Lignans from the tuber-barks of Colocasia antiquorum var. esculenta and their antimelanogenic Activity.[Pubmed:
20359228]
Colocasia antiquorum var. esculenta , a variant of C. antiquorum , commonly known as "Imperial Taro", is an edible vegetable in many tropical and subtropical regions of the world.
METHODS AND RESULTS:
This study with the aim of evaluating the potential of C. antiquorum var. esculenta as a functional food with a depigmenting effect resulted in the identification of a new sesquilignan, named colocasinol A (1), and a new acyclic phenylpropane lignanamide, named cis-Grossamide K (2), together with 10 known compounds (3-12). The identification and structural elucidation of these compounds were based on 1D and 2D nuclear magnetic resonance (NMR) spectroscopic data analysis as well as high-resolution fast atom bombardment mass spectrometry (FABMS) and electron impact mass spectrometry (EIMS). Quantitation of the melanin contents and cell viability in murine melanocyte melan-a cells was used to assess the antimelanogenic activities of the isolated compounds.

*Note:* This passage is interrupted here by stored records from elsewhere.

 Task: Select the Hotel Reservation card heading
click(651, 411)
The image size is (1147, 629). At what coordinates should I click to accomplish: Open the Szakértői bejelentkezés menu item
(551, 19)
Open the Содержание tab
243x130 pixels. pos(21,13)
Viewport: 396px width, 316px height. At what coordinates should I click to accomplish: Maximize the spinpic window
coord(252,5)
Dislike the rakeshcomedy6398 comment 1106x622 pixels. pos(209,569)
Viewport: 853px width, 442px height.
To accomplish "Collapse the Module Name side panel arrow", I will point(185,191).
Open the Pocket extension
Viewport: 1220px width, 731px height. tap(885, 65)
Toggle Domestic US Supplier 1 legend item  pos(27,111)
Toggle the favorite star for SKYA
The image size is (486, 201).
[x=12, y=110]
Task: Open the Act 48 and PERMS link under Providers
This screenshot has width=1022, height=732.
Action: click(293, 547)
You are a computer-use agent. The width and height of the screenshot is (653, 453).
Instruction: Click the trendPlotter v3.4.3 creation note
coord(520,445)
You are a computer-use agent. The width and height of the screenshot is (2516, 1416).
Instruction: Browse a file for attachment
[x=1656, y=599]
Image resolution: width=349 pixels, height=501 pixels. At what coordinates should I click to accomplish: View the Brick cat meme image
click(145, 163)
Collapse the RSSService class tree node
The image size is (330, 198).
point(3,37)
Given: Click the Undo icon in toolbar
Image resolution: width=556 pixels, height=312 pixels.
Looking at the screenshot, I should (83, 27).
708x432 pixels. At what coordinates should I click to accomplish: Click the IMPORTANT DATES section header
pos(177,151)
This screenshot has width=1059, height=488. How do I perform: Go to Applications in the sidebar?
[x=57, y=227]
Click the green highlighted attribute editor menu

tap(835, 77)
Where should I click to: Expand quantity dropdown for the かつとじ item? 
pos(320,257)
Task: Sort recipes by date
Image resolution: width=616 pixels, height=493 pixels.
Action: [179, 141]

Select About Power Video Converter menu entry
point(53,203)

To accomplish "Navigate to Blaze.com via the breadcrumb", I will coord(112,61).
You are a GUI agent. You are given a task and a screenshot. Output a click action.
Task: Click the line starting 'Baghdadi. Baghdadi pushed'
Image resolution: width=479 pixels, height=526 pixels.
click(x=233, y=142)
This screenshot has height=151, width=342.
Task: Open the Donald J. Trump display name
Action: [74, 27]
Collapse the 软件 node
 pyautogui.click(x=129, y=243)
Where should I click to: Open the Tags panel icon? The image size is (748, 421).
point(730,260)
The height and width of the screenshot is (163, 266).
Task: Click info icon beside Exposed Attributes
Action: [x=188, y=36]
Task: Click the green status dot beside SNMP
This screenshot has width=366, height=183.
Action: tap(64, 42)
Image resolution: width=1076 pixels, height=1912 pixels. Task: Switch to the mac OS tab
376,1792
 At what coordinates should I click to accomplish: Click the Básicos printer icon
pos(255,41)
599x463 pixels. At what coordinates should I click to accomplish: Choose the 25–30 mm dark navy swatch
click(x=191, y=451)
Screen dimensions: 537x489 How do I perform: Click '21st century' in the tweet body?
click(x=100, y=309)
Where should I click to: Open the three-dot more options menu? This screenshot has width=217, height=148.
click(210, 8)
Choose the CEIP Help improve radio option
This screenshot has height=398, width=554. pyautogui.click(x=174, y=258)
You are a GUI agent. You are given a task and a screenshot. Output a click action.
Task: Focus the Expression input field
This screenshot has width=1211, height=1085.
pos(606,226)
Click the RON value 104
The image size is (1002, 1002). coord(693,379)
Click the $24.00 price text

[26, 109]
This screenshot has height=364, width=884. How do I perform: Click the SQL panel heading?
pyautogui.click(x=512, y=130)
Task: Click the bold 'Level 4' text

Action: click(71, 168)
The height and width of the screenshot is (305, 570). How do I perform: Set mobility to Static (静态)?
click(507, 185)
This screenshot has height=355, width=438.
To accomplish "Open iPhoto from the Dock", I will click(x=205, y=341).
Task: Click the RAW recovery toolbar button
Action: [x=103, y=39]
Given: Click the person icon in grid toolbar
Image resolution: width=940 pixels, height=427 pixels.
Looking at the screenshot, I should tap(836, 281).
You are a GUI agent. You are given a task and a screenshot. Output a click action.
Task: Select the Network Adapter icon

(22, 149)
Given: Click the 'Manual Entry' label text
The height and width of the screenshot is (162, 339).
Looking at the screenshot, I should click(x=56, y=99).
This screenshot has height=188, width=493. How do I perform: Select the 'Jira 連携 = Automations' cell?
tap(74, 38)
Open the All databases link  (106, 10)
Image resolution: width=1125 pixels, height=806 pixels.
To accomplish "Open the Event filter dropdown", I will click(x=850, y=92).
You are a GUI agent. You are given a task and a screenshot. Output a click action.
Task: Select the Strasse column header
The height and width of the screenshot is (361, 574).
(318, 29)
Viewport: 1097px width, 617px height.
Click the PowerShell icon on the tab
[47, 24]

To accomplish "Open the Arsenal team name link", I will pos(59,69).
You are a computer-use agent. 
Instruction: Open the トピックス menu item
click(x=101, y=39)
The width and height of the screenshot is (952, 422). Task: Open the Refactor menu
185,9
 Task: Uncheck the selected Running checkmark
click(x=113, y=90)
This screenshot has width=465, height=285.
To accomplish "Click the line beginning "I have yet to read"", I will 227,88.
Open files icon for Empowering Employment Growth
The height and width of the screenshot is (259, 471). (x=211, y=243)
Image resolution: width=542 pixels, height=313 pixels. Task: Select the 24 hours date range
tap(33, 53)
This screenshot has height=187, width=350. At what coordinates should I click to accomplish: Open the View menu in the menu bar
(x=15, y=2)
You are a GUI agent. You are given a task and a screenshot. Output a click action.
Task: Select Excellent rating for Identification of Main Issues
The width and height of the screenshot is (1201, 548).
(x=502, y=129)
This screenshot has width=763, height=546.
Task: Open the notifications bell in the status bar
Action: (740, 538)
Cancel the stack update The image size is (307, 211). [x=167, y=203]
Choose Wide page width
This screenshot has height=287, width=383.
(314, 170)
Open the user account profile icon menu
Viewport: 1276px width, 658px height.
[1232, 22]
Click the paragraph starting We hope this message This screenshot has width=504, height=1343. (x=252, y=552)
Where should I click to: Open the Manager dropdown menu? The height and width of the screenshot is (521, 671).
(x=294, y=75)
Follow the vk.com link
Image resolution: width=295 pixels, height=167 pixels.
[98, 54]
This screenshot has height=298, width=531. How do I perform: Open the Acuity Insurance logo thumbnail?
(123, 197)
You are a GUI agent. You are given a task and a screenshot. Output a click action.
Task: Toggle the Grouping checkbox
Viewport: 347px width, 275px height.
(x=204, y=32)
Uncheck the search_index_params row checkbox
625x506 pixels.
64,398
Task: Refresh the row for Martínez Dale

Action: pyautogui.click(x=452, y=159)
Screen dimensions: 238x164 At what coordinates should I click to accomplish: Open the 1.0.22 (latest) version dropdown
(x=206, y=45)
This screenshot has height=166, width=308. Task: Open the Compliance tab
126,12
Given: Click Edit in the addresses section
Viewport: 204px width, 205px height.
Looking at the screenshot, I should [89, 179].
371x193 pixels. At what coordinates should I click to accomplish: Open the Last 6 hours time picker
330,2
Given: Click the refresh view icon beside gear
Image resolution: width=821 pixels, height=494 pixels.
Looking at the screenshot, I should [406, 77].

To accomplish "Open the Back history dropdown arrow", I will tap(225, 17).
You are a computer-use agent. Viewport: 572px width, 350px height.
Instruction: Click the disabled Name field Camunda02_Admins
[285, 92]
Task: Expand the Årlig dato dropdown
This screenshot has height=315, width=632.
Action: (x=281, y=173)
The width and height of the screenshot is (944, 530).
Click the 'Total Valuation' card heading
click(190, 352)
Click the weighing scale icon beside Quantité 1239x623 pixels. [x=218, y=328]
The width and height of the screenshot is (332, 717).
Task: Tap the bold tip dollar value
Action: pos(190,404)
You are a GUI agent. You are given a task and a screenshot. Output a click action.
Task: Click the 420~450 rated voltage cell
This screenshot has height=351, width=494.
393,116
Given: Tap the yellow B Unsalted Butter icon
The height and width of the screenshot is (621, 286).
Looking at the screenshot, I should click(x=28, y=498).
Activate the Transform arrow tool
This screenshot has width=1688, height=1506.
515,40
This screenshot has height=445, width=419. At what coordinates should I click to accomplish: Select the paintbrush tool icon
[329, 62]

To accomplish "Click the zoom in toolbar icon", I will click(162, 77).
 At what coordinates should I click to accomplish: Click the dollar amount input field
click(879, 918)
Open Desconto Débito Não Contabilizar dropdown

Among them, cis-Grossamide K (2), isoamericanol A (3), americanol A (4), 2-hydroxy-3,2'-dimethoxy-4'-(2,3-epoxy-1-hydroxypropyl)-5-(3-hydroxy-1-propenyl)biphenyl (5), and (-)-pinoresinol (6) showed inhibitory effects on melanin production. Compounds 2, 5, and 6 exerted a particularly strong antimelanogenic activity on the cells without high cell toxicity (IC(50) = 54.24, 53.49, and 56.26 microM, and LD(50) = 163.60, 110.23, and >500 microM, respectively).
Mol Cell Biochem. 2017 Apr;428(1-2):129-137.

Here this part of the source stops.